Non fu prima del 1808 che gli inglesi abbracciarono completamente l’unico obiettivo di trovare la montagna più alta del mondo. (Fu quasi 100 anni dopo che gli inglesi inviarono il colonnello Younghusband ad attraversare l’Himalaya per assicurarsi il Tibet come alleato). Tracciando il territorio dall’India britannica, non raggiunsero i piedi dell’Himalaya fino al 1830. Il movimento era lento nel terreno himalayano e l’Everest non fu proclamato come la cima più alta del mondo fino al 1852. Trent’anni dopo, Clinton Dent sollevò la prima proposta seria per un tentativo completo di scalare il monte Everest.
Ora scoperto come la montagna più alta, fu la spedizione di Mallory del 1922 a portare l’Everest e il suo mito alle masse. Dopo 114 anni di mappatura, Mallory poteva ora affermare: “Perché è lì”. Quando Hillary e Norgay furono i primi a scalare l’Everest nel 1953, Hillary dichiarò: “Credevo davvero che la storia fosse finita. Ho supposto che sarebbe stata registrata nei diari alpini, ma questo era tutto. Quanto mi sbagliavo. La reazione dei media e del pubblico è stata di gran lunga superiore a qualsiasi cosa mi aspettassi ingenuamente.”
Di nuovo in voga, l’attenzione dei media ai disastri del 1996 ha portato all’Everest una rinnovata popolarità. “Into Thin Air” di Jon Krakauer ha fatto parlare dell’Everest dalle pianure dell’Oklahoma alle coste del New Foundland.
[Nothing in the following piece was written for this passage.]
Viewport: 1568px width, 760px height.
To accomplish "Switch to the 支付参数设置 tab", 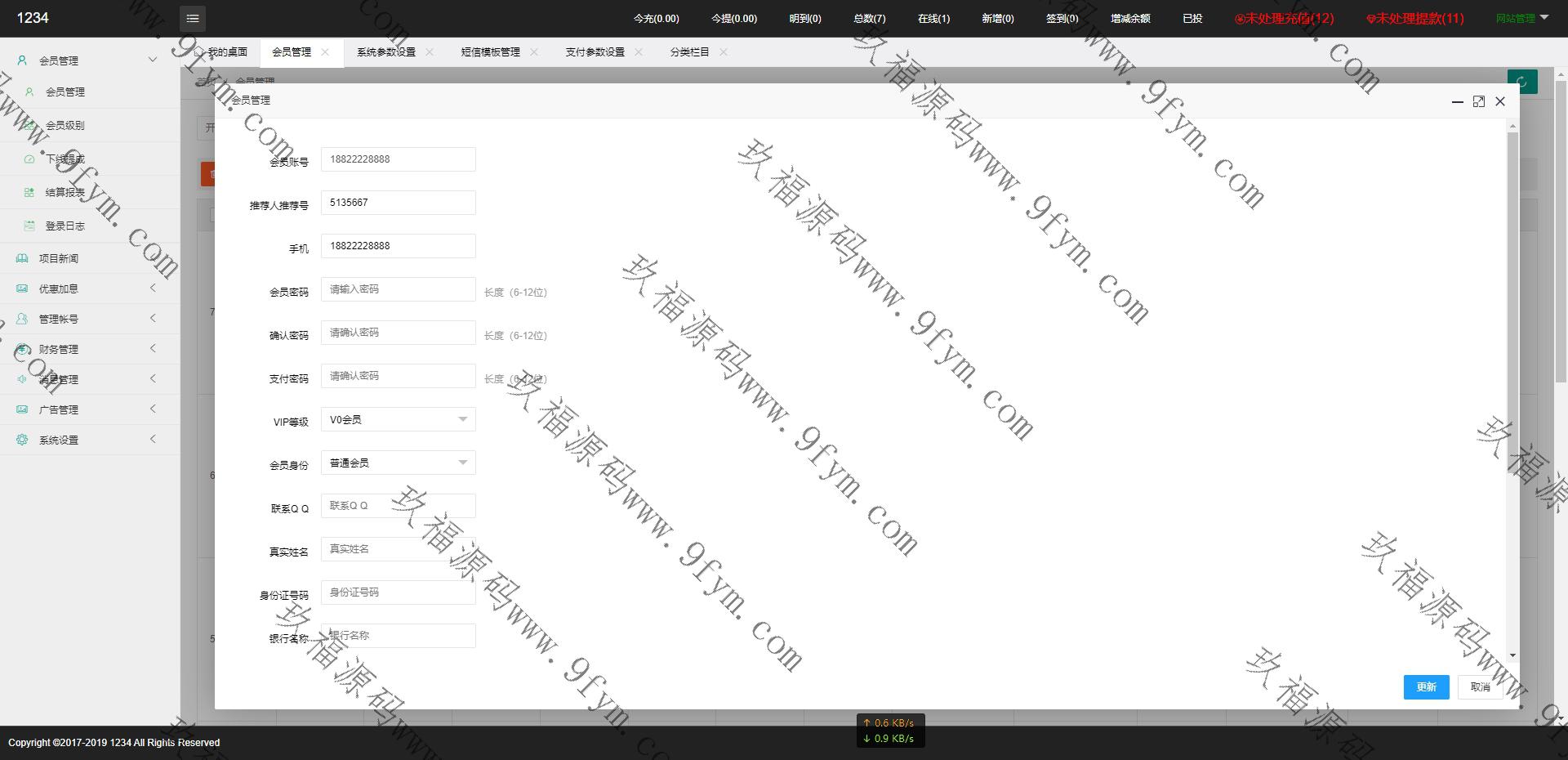I will (x=595, y=51).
Mentre le tragedie del 1996 erano uniche, non erano certamente strane. Gli scalatori muoiono sull’Everest quasi ogni anno, ma la tragedia del 1996 ha offerto un reporter a portata di mano, telefoni satellitari, accesso a internet agli eventi, e un cast di personaggi che ha incuriosito gli scalatori in poltrona e l’uomo comune. Era praticamente una notizia già pronta e purtroppo la scalata vera e propria è stata spesso presentata con semplicità giornalistica.
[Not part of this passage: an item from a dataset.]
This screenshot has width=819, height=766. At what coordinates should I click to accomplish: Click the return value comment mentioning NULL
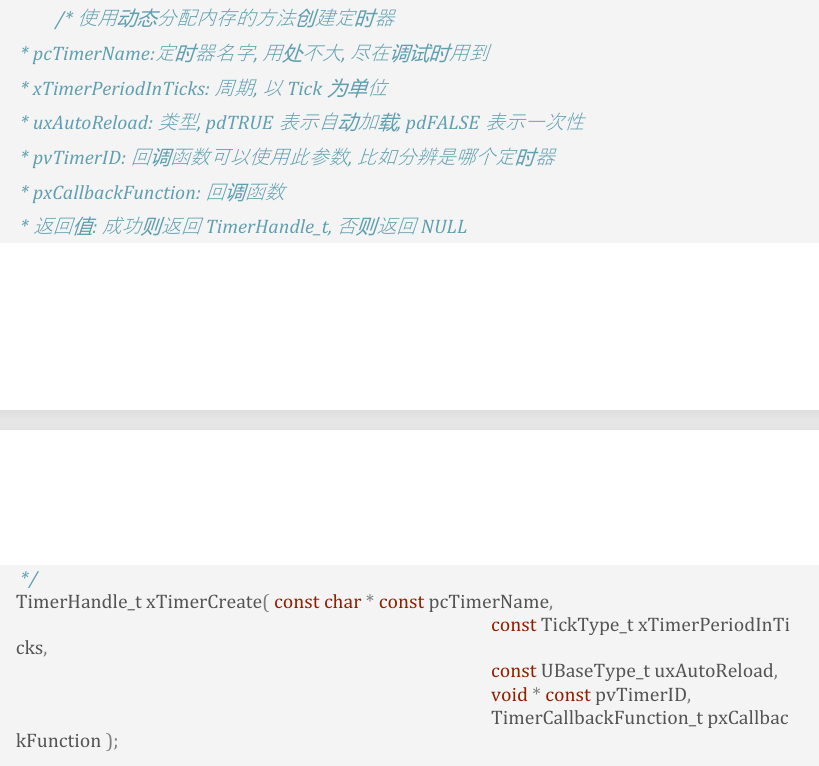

Di recente, il film IMAX “Everest” ha raggiunto le sale di tutto il mondo e ha dato una visione della montagna da alpinista e la possibilità di dare uno sguardo all’incredibile bellezza che seduce gli scalatori. Possiamo chiederci perché alcuni morti sull’Everest evocano più empatia di altri disastri naturali e omicidi nelle scuole elementari? È perché tutti noi ci relazioniamo con l’avventura in qualche forma; l’obiettivo predeterminato e articolato di uno scalatore, di un marinaio o di un aeronauta catturerà naturalmente le nostre emozioni umane.
Mentre l’Occidente decide chi sono gli eroi e le capre dell’Everest, gli Sherpa del Nepal continuano la loro attività di scalare l’Everest nella gloria non celebrata. Mentre cinque cime sono il record per un occidentale, Ang Rita Sherpa ha scalato la montagna 10 volte. Per la maggior parte degli Sherpa, l’arrampicata è una delle poche occupazioni possibili. La loro reputazione di scalatori è a dir poco storica, e le loro tradizioni locali buddiste, animiste e culturali hanno alimentato e influenzato un rapporto affascinante con gli occidentali e il pensiero occidentale.